> _Görevler_:
a) Aşağıdaki üç ifadenin eğitim reformlarına ilişkin metinle uyuşup uyuşmadığını belirtiniz. Her biri için evet ya da hayır yazınız ve kararı belirleyen metin ifadesini aynen alıntılayınız: (i) Bakan Ziya Selçuk son değişikliği 2040 yılına hazırlık olarak nitelendirmektedir. (ii) 2018 raporuna göre iş cinayeti sebebiyle yaşamını yitiren genç sayısı 100’ün altındadır. (iii) Eğitim sistemi 2002 yılından beri çok sayıda reformla karşılaşmıştır.
b) Eğitim reformlarına ilişkin metne göre lise veya üniversite sınavında başarısız olduğu için intihar eden genç sayısı kaçtır?
c) Eğitim reformlarına ilişkin metni son cümlesinin ardından devam ettiriniz.

> _Metin Parçası_:
Değişen liseler, değişen eğitim
Gençliğin çıkarlarına, taleplerine ve ihtiyaçlarına karşılık vermeyen hiçbir iktidar antidemokratik yaptırımlarla, dikta ile gençliği kendi ideolojisine kazanamaz.
İstanbul'dan bir öğrenci
2002 yılından beri AKP iktidarı boyunca eğitim sistemi onlarca “reformlar”la karşılaştı. Türkiye tarihi boyunca da eğitimde yapılan değişikliklerin sonucu beklenmeden tekrar tekrar yenileme yapma, sistemi değiştirme bu kadar görülmemiştir. Yapılan son değişiklik için Bakan Ziya Selçuk şunu söylüyor: “Bu yaptığımız değişiklik 2040 yılına hazırlık” peki öyle mi olacaktır? 2040 yılına kadar tek adam iktidarı bu sistemin gençlik üzerindeki sonuçlarını bekleyecek midir? Yoksa ihtiyaç duyduğu anda yeni bir uygulama mı getirecektir? Şüphesiz kendi ideolojisiyle gençleri yetiştirmek için MEB’in ders kaynaklarıyla bizi her gün beslemek isteyecek. Türkiye’nin siyasal konumu nereye sürüklenirse eğitim de oraya sürüklenecektir. Çok uzağa, 2040 yılına gitmeye gerek yok. AKP iktidarı boyunca kendi çıkarlarına hizmet eden değişikliklerin sonucunu bugün görüyoruz; 1milyonu aşan işsiz üniversiteli ve sırtlarına yüklenen KYK borçları, 2 milyona yaklaşan çocuk işçi, iş cinayeti sebebiyle yaşamını yitiren 300’ü aşan genç (2018 raporu), lise veya üniversite sınavında başarısız olduğu için intihar eden 100’ü aşkın genç... Bunların tamamı iktidarın eğitimde yarattığı tahribatların sonucudur.

(Arayüz öğesi kayıtları)

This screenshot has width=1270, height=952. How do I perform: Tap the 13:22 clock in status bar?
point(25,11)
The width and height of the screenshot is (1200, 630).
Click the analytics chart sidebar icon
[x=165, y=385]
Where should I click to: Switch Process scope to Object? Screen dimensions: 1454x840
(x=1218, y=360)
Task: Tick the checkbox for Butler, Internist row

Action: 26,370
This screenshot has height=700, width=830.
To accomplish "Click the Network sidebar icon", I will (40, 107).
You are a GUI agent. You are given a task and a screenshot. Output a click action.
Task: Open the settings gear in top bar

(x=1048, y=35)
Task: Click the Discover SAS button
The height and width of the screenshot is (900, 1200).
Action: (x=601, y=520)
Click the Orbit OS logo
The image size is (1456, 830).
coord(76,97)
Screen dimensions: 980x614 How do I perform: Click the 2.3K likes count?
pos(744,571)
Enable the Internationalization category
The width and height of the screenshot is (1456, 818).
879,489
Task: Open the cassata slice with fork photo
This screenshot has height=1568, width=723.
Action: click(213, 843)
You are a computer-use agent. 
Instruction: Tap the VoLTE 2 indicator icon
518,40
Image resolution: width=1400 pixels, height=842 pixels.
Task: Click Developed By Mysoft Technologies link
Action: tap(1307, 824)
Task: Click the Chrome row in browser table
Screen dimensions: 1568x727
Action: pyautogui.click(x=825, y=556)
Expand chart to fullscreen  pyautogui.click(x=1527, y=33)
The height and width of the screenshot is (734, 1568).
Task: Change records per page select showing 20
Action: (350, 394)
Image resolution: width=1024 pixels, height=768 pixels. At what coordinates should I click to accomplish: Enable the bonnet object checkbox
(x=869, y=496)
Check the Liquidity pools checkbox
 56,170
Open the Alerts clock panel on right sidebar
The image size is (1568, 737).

> _Yanıtlar_:
a)
(i) Evet: “Bu yaptığımız değişiklik 2040 yılına hazırlık”
(ii) Hayır: “iş cinayeti sebebiyle yaşamını yitiren 300’ü aşan genç (2018 raporu)”
(iii) Evet: “2002 yılından beri AKP iktidarı boyunca eğitim sistemi onlarca “reformlar”la karşılaştı.”

b) 100’ü aşkın genç.

c)
ARTAN ANTİDEMOKRATİK UYGULAMALAR
Tek adam rejimi ile birlikte eğitim üzerindeki baskılar, antidemokratik uygulamalar da artıyor. Üniversite öğrencilerinin fikirlerini özgürce tartışabileceği alanlar olan kulüpler kapatılıyor veya var olan kulüplerin içeriğine iktidar kendi gerici kültürünü dayatıyor. Öğrencilerin yılsonu düzenledikleri bahar şenliklerinin keyfi bir şekilde engellenmesi, istediği rektörü görevden alması ve kendi politikasına hizmet edecek kişileri ataması, KHK’ler ile barışı ve bilimi savunan akademisyenleri görevinden ihraç etmesi, öğrenci meclislerinin işlevsizleştirilmesi bize, üniversitelerin iktidar tarafından tek ele alınmak istendiğini gösteriyor. Üniversitede, onun denetimi olmadan bir söz söylenmemesini sağlamak için antidemokratik bir şekilde saldırıyor. Üniversiteler üzerindeki bu siyasi ayağın yanında ekonomik açıdan da öğrenciler geçinme, barınma sorunu yaşıyor. KYK burslarının öğrencilerin ihtiyaçlarına göre hesaplanmadan verilmesi öğrencileri ek iş yapmaya zorluyor.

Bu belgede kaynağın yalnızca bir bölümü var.